In various allied health disciplines, there is a growing push from academia to use “validated, evidence based” scales and outcome surveys.
A common one is the Disabilities of Arm, Shoulder, and Hand – aka the DASH as we therapists refer to it.
Essentially, there are from 27 to 30 Likert items. An average is calculated, and this raw score is converted to a number from 0 (no perceived disability) to 100 (total perceived disability). A “minimum clinically important difference” is defined as 12.75% - 17.23% change in score.
These are generally used in the context of providing evidence to third party payers that therapy is effective in an individual case, and should be continued (or ended in case of lack of progress or goals met).
I’ve known for a long time that parametric statistics have been controversial on Likert type data like this. But it appears that those who defend the use and those that oppose it no longer write in the same publications. Those who teach research methods to clinicians are generally the supporters of parametric analyses in these scenarios.
Front line therapists will never understand the measurement issues unless they have an inquiring, and contrarian mind.
Some of my concerns generally:
- The obvious problem of regression to mean (in the sense of return towards central tendency).

══════════

Work request 1 :: Reproduce everything from "These are generally" down to "towards central tendency)." in the post on the DASH scale.
Work request 2 :: Pick up the post on the DASH scale at the point where it stops and keep writing.

Entries provided ::
══════════

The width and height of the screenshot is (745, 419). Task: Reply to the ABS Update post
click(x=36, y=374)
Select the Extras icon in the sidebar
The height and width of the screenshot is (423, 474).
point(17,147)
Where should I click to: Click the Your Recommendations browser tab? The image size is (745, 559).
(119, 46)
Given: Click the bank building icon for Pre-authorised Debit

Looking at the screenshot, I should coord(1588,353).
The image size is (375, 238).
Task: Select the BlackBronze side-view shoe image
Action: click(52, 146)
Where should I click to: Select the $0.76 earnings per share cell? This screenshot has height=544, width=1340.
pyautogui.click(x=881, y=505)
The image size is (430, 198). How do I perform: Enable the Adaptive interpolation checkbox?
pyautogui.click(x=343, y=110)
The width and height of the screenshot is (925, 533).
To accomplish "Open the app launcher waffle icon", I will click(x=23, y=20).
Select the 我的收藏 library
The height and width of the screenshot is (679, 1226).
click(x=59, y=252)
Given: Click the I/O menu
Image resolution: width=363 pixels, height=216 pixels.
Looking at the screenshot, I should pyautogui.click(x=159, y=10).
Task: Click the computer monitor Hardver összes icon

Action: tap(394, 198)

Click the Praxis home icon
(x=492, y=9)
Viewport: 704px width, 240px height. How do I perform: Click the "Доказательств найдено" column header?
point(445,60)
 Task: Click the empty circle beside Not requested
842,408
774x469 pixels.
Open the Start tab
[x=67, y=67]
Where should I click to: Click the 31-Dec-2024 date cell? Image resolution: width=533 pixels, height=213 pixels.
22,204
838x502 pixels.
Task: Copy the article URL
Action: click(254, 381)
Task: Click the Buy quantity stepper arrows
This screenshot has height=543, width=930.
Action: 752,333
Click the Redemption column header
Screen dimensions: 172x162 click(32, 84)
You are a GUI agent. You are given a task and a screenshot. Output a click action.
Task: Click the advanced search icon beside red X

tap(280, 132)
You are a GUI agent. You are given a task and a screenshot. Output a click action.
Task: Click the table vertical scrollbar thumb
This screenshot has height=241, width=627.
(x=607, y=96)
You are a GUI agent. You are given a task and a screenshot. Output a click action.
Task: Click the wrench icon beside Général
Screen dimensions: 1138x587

══════════

Written answer 1 ::
These are generally used in the context of providing evidence to third party payers that therapy is effective in an individual case, and should be continued (or ended in case of lack of progress or goals met).
I’ve known for a long time that parametric statistics have been controversial on Likert type data like this. But it appears that those who defend the use and those that oppose it no longer write in the same publications. Those who teach research methods to clinicians are generally the supporters of parametric analyses in these scenarios.
Front line therapists will never understand the measurement issues unless they have an inquiring, and contrarian mind.
Some of my concerns generally:
- The obvious problem of regression to mean (in the sense of return towards central tendency).

Written answer 2 ::
- The initial score, and the outcome score can clearly come from non-normal distributions. Initial entry into a clinic for injury are going to have scores skewed towards high scores, and on discharge, towards low ones.
It would seem to suffer all of the problems that changes from baseline have.
How does one know if the finite variance assumption that justify parametric analyses, are plausible here?
- Obviously, the permutations of the possible scores are normally distributed, but that is just an artifact of the scale, not of the underlying phenomena.
Could this simply be a case where the assumptions of parametric analysis is violated, but it is a small error not worth worrying about?
FYI – he is referring to this paper here:
Analyzing Ordinal Data with Metric Models: What Could Possibly Go Wrong?
I have thought the information from the distribution of scores (ie. the histogram) was interesting information. Perhaps some sort of Wilcoxon signed rank method would be preferable. I’m really not sure.